■ WORK REQUIRED
The reader should set down exactly the lines from the one containing "Open three-dots menu for order #2836359" through the last line of the material, omitting every picture.

■ RECORDS SUPPLIED
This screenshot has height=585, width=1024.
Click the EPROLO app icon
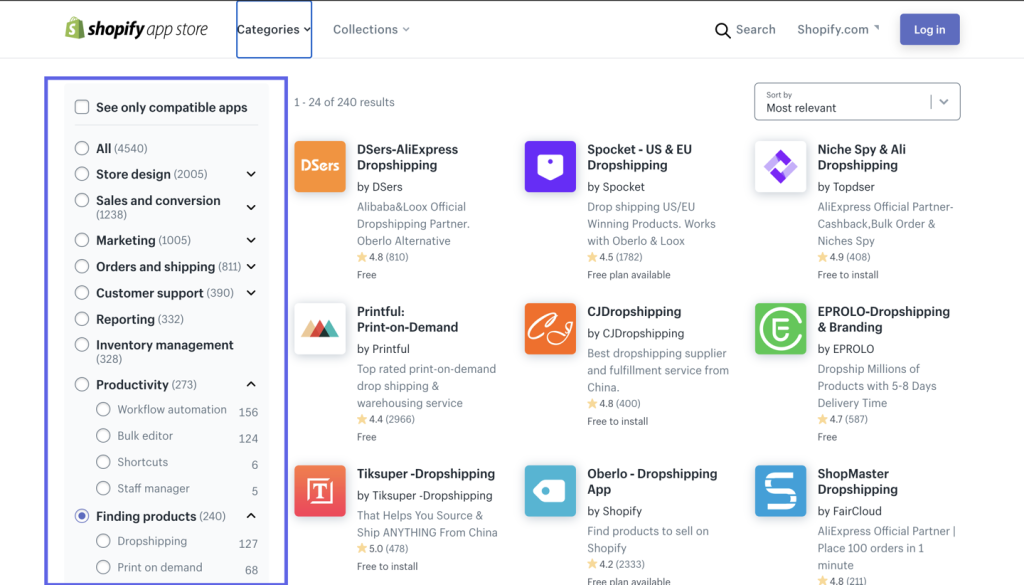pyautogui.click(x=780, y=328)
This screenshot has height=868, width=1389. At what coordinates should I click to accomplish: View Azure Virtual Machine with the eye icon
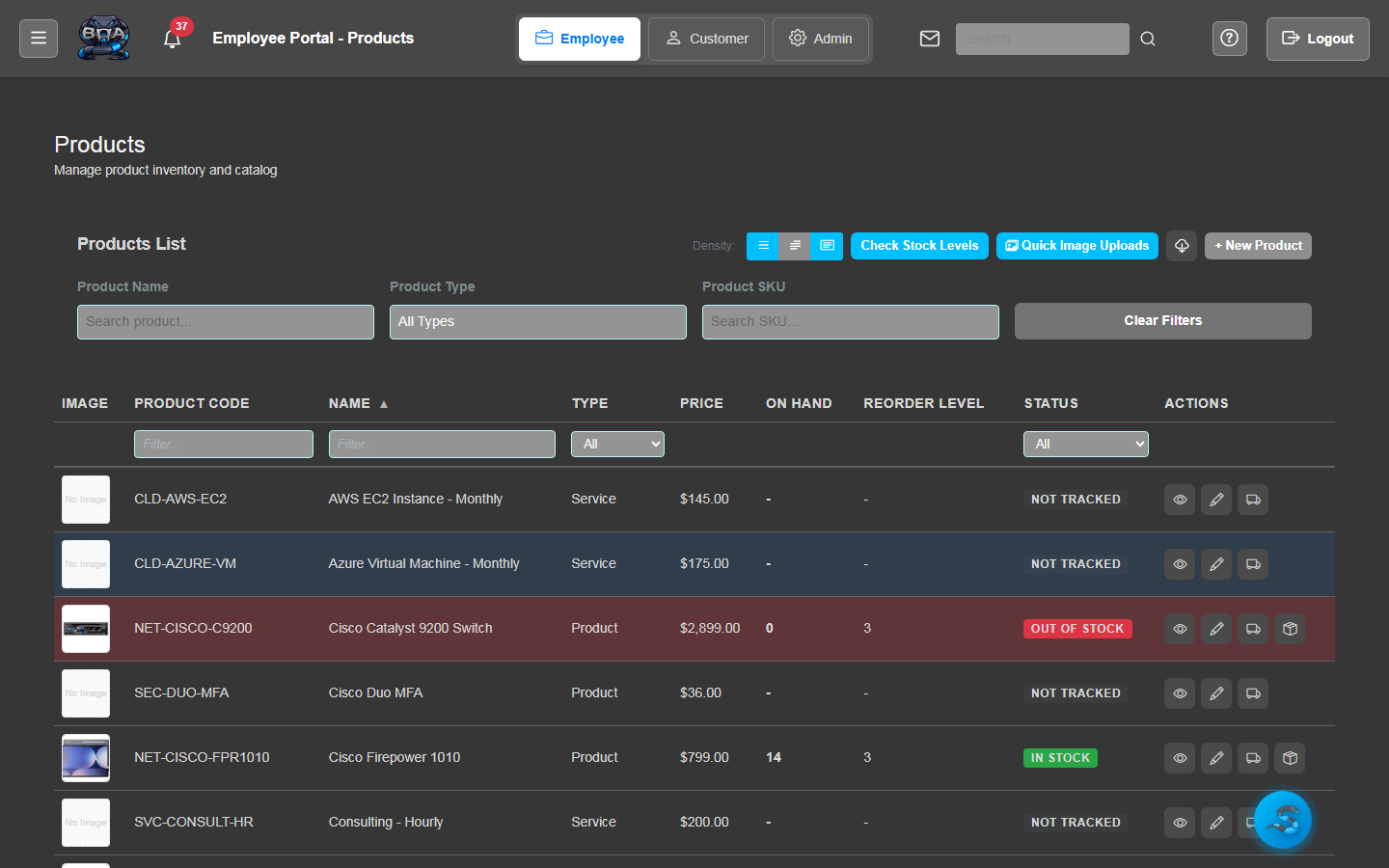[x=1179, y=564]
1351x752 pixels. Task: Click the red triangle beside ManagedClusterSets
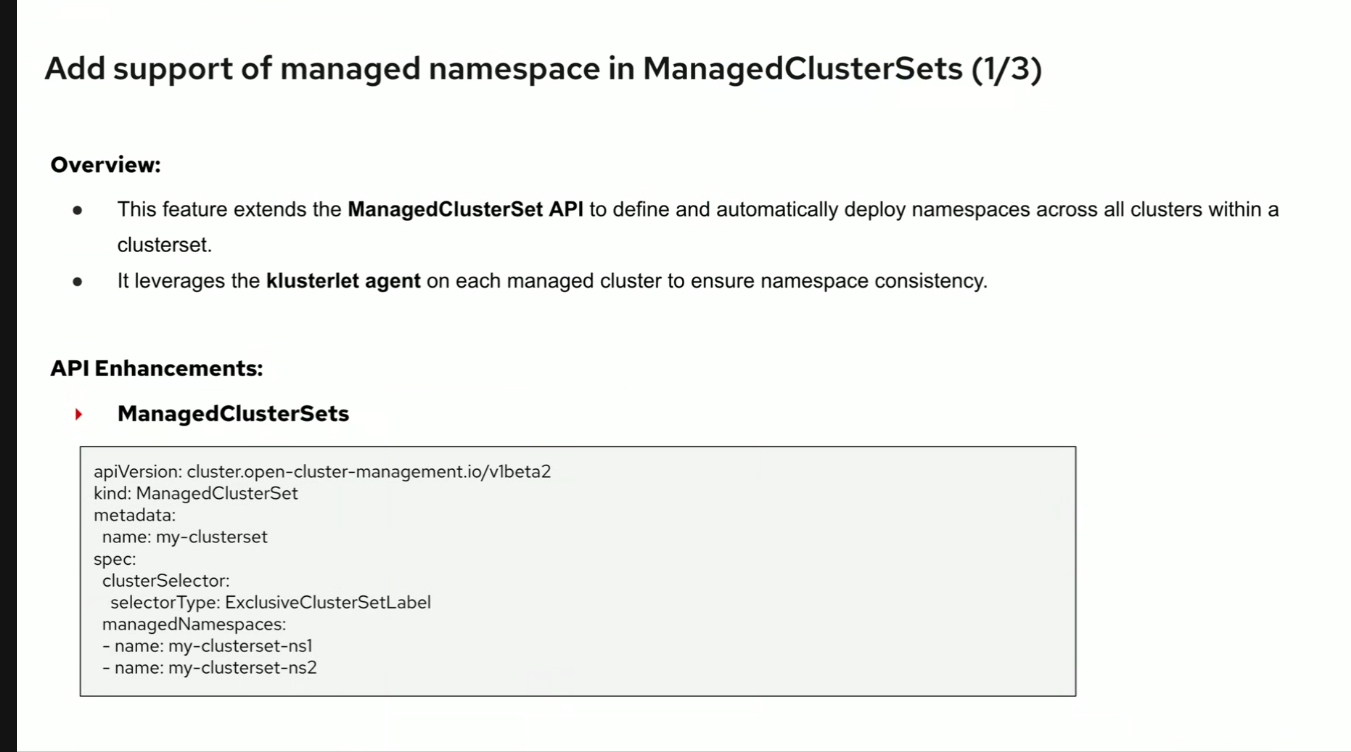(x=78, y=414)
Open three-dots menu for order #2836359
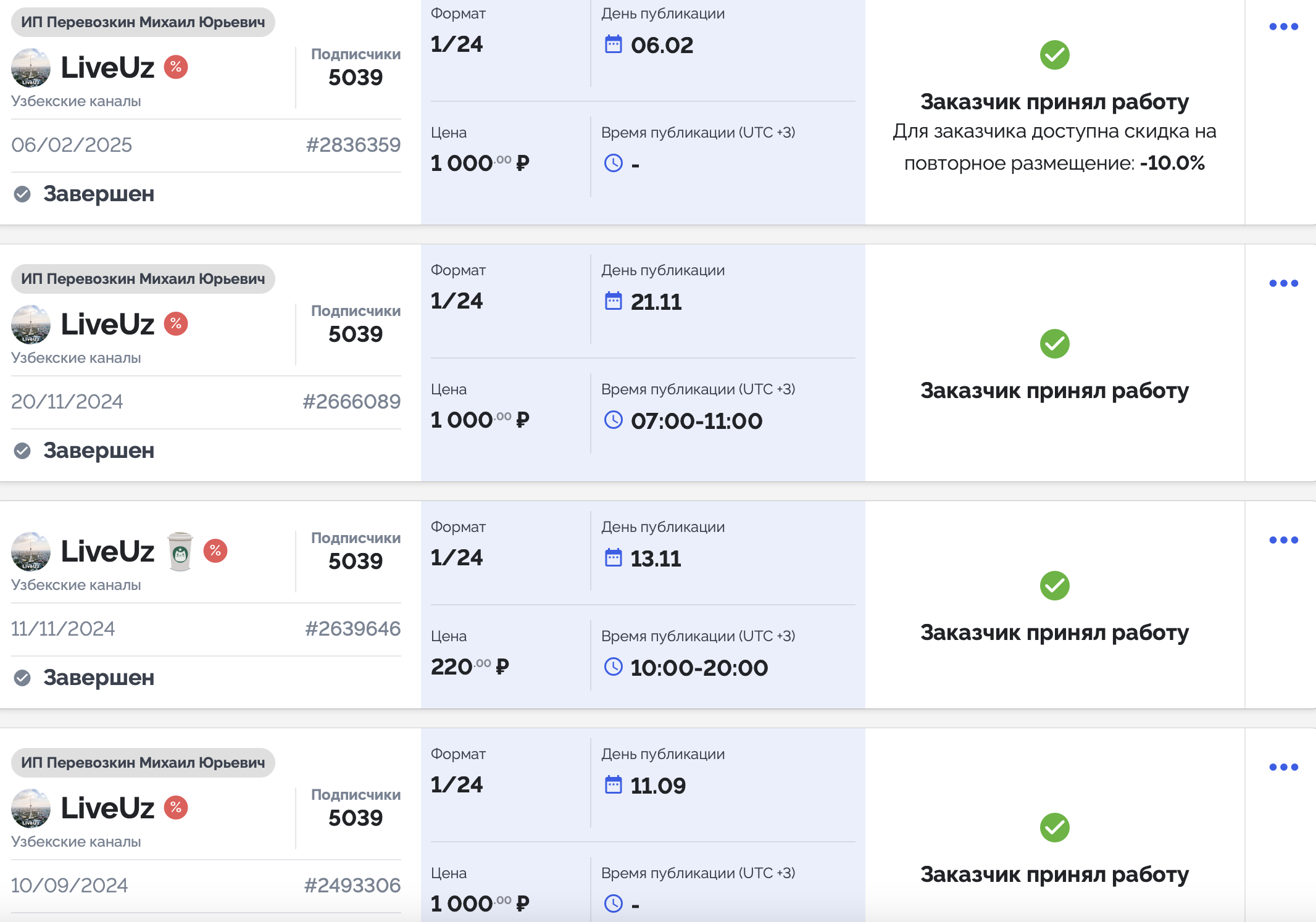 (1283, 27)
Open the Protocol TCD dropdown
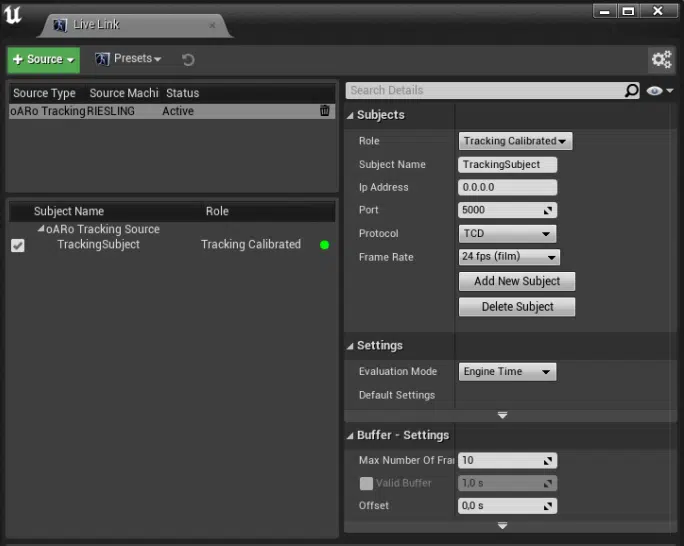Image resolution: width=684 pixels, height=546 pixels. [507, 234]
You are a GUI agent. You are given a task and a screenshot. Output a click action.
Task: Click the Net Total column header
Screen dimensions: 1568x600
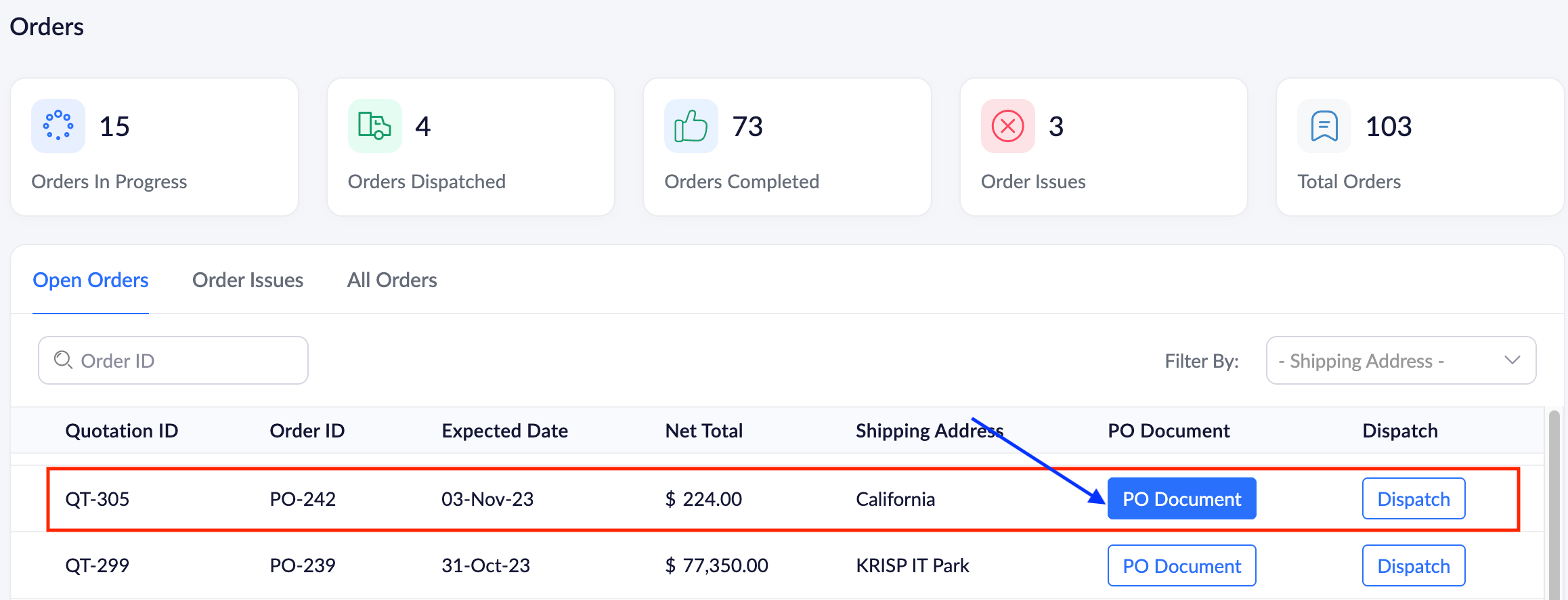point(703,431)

■ ANSWER SPACE
Open three-dots menu for order #2836359
 (1283, 27)
Open the Protocol TCD dropdown
Image resolution: width=684 pixels, height=546 pixels. [507, 234]
You are a GUI agent. You are given a task and a screenshot. Output a click action.
Task: Click the Net Total column header
Screen dimensions: 1568x600
point(703,431)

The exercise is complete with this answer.